Bipartisan congressional group urges big jump in funding to buy public lands

This is the first time in quite a while to hear a serious proposal to increase funding for the Land and Water Conservation Fund-

Report urges investing billions in natural treasures. Federal government » Interior secretary says in times of difficulty we look to our landscapes for greatness. By Thomas Burr. The Salt Lake Tribune.

Over the years the Land and Water Conservation Fund has been used to purchase many natural treasures of land and water, but most of the time the fund has been starved simply to make the federal deficit look better.

More details on this. Report proposes conservation overhaul. By Jerry Hagstrom. Government One important quote from this is “The report specifically notes the Agriculture Department spends $2 billion per year on short-term leases on land in the Conservation Reserve Program, but public access for hunting and fishing or other recreational pursuits is “not a primary objective and landowner liability is a major stumbling block in some states.” [boldface mine]

The C0nservation Reserve Program does often benefit wildlife, but at a very high monetary cost.
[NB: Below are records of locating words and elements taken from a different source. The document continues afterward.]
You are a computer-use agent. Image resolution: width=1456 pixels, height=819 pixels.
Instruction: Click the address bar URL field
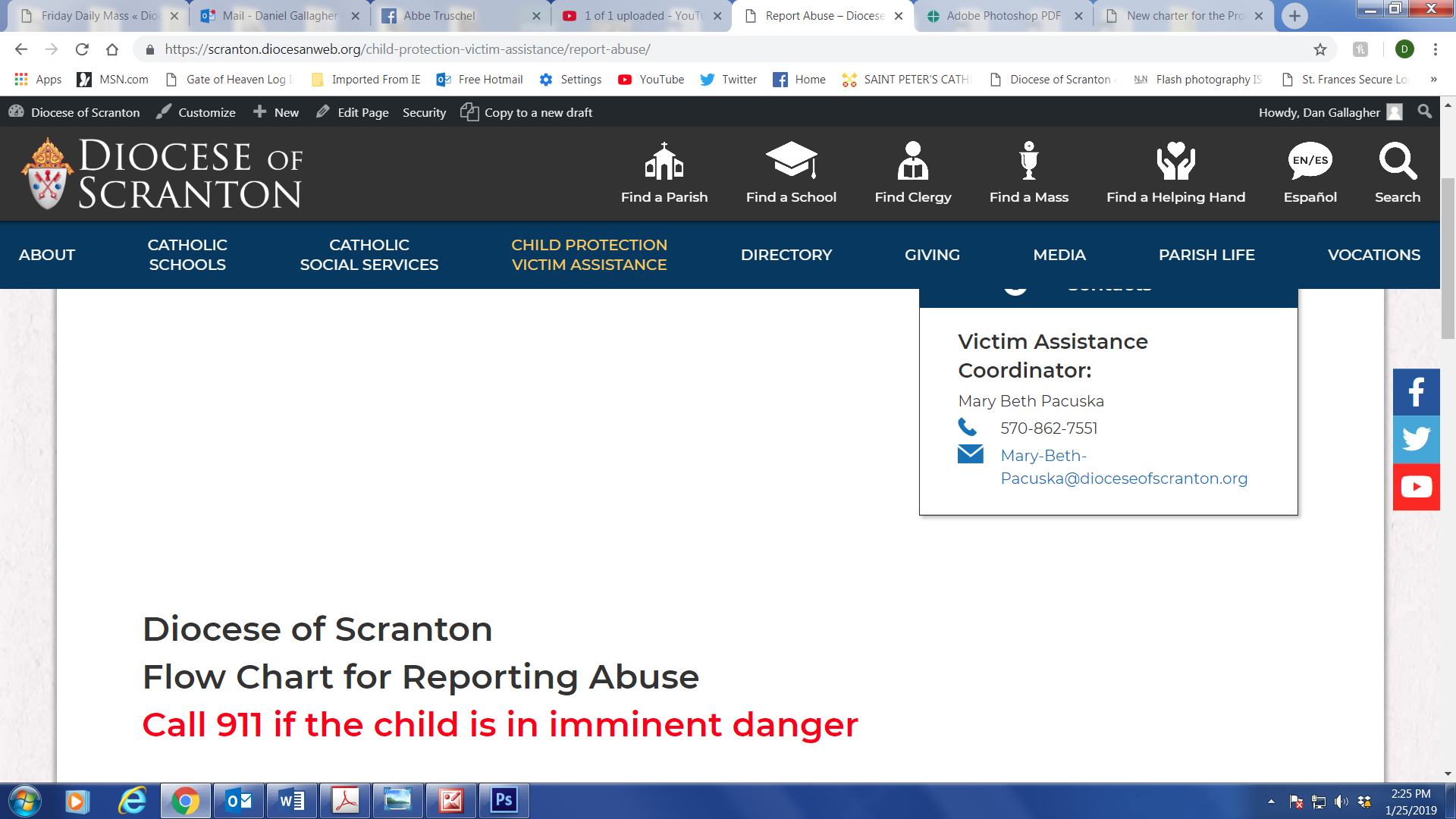click(x=682, y=49)
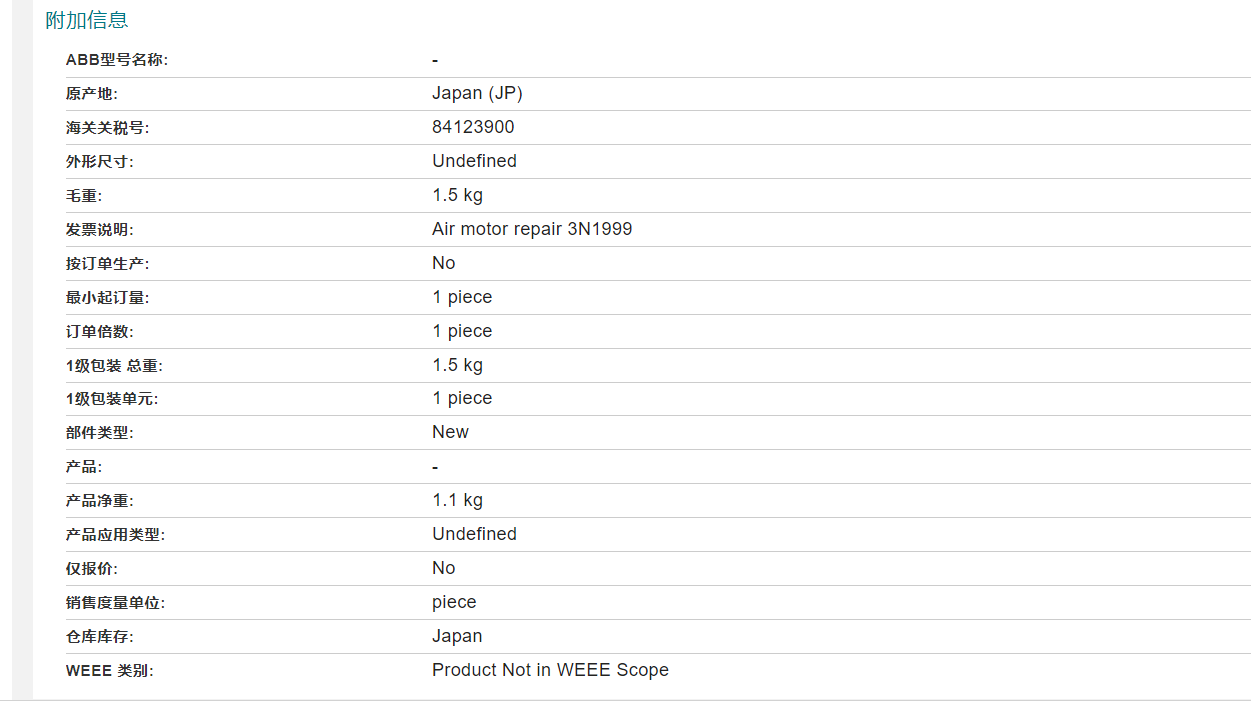
Task: Click the 产品净重 1.1 kg value
Action: point(457,500)
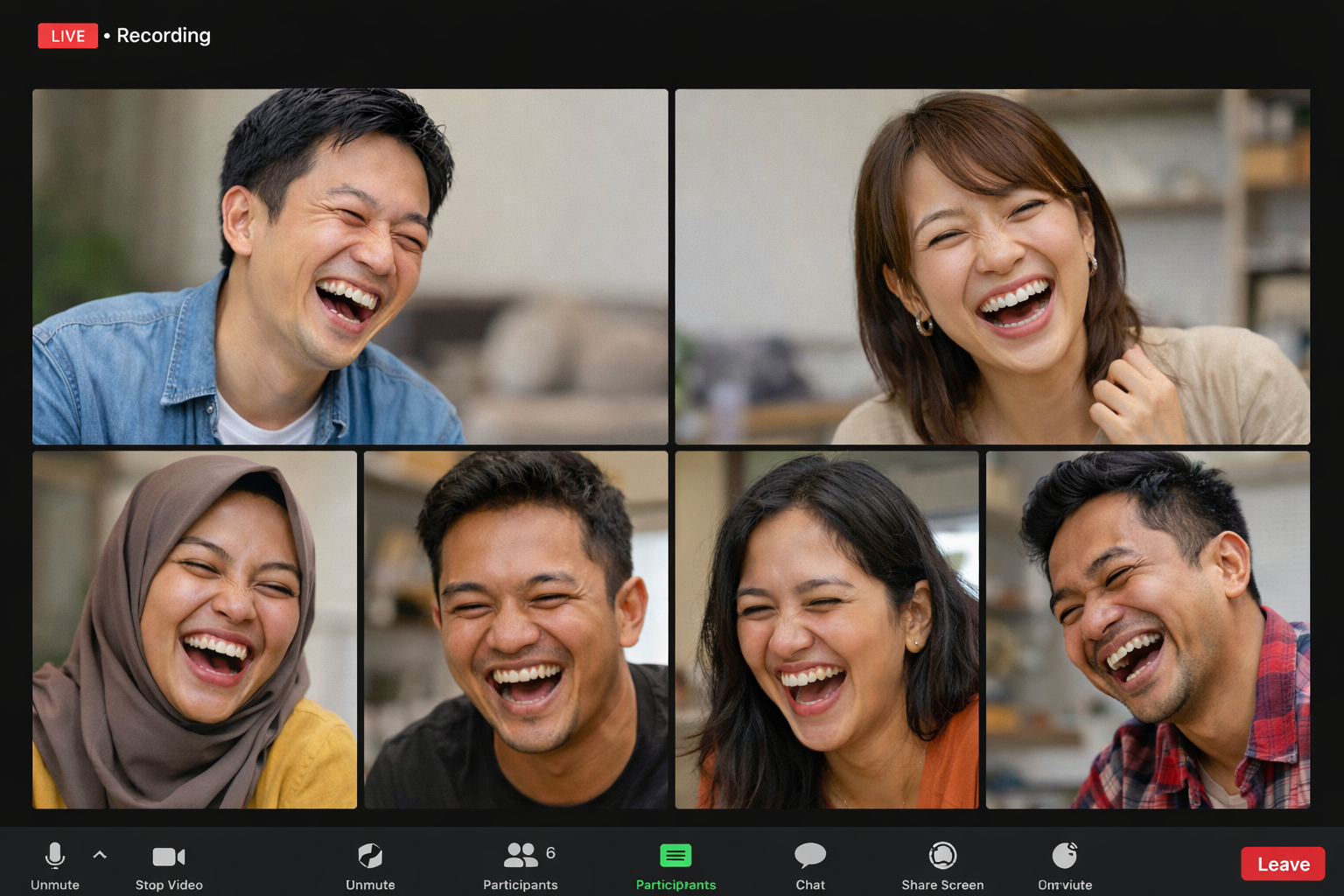Stop Video with the camera icon
Image resolution: width=1344 pixels, height=896 pixels.
tap(169, 856)
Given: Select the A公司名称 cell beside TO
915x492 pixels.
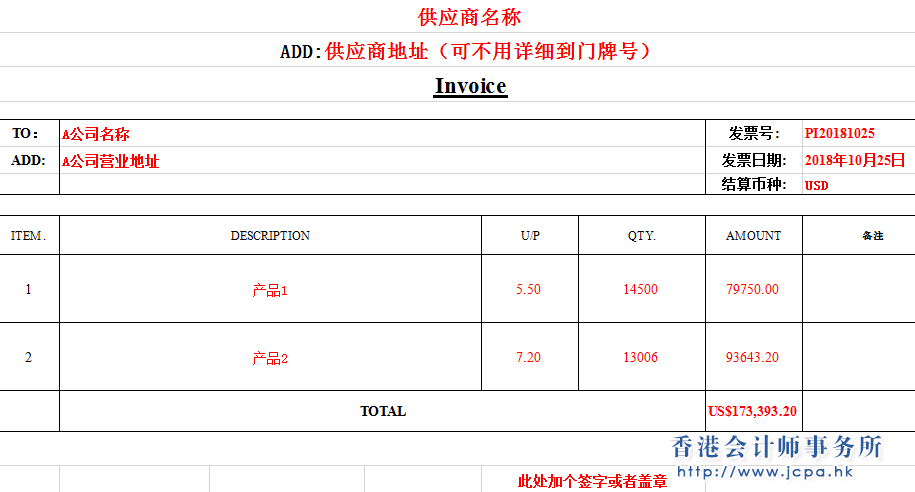Looking at the screenshot, I should pyautogui.click(x=96, y=134).
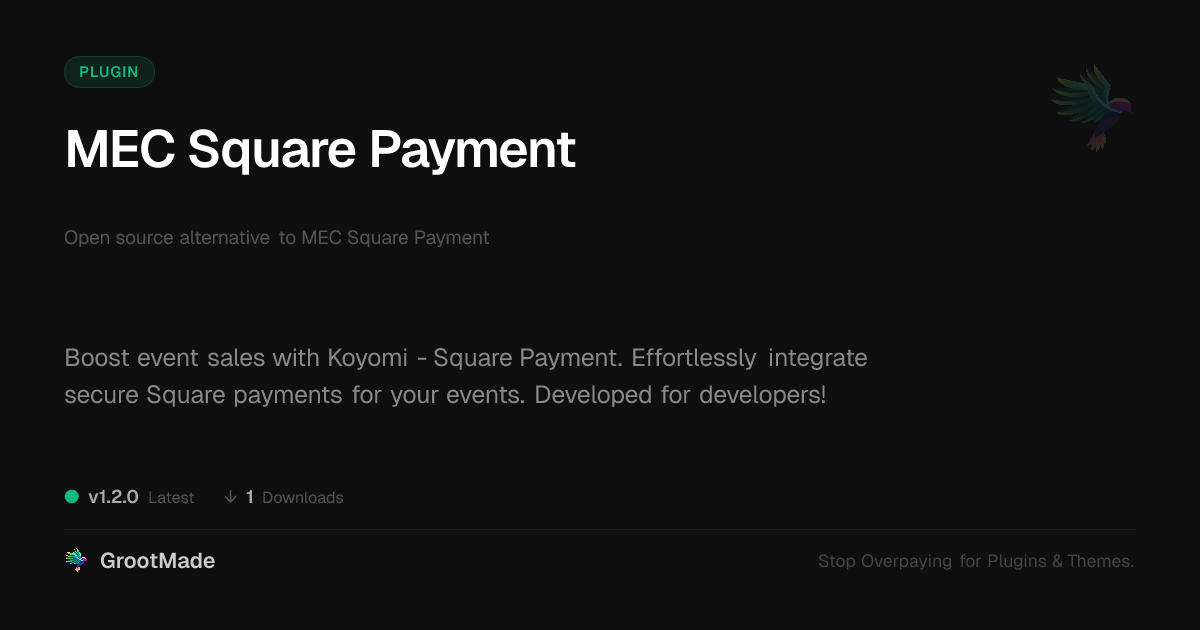Click the horizontal divider above the footer
This screenshot has height=630, width=1200.
(x=600, y=529)
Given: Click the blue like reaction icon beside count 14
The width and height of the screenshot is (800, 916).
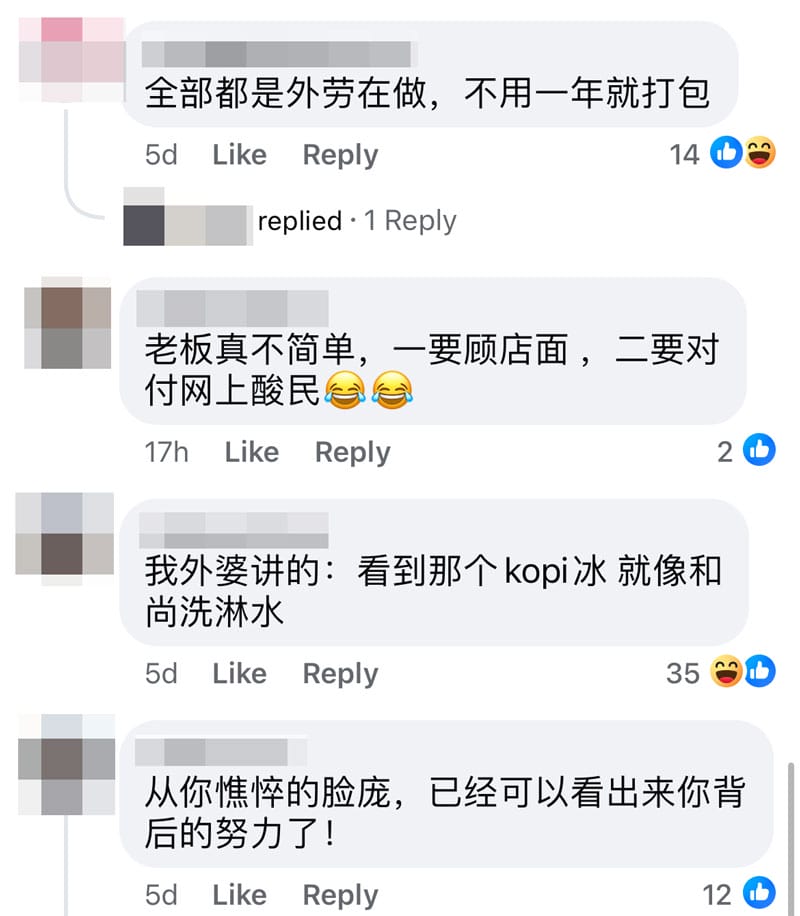Looking at the screenshot, I should point(726,152).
Over the years in many cases, enough money is spent on lease of lands in the CRP that the land could have been purchased several times over.

2 Responses to “Bipartisan congressional group urges big jump in funding to buy public lands”

  1. Brian Ertz Says:

    this is a good point that i think George Wuerthner talked about regarding the CRP — why not buy the land instead of paying several times over to lease it ? a status that usually leaves the land up for exploitation anyway – as was the case when Bush tried to open the CRP lands up to grazing to alleviate the high costs of feed/commodities. as is – the program seems like little more than another Ag subsidy, Ag gets the check to rest the land, then when it needs it – gets to utilize it anyway – with a tenuous window of “conservation” benefit provided.

  2. Ralph Maughan Says:

    You can bet it would be said that buying the land would be “socialism,” contrary to the good old formula of endless subsidies that typifies and has typified American, rugged individualist “capitalism” for 80 years, and some argue longer than that.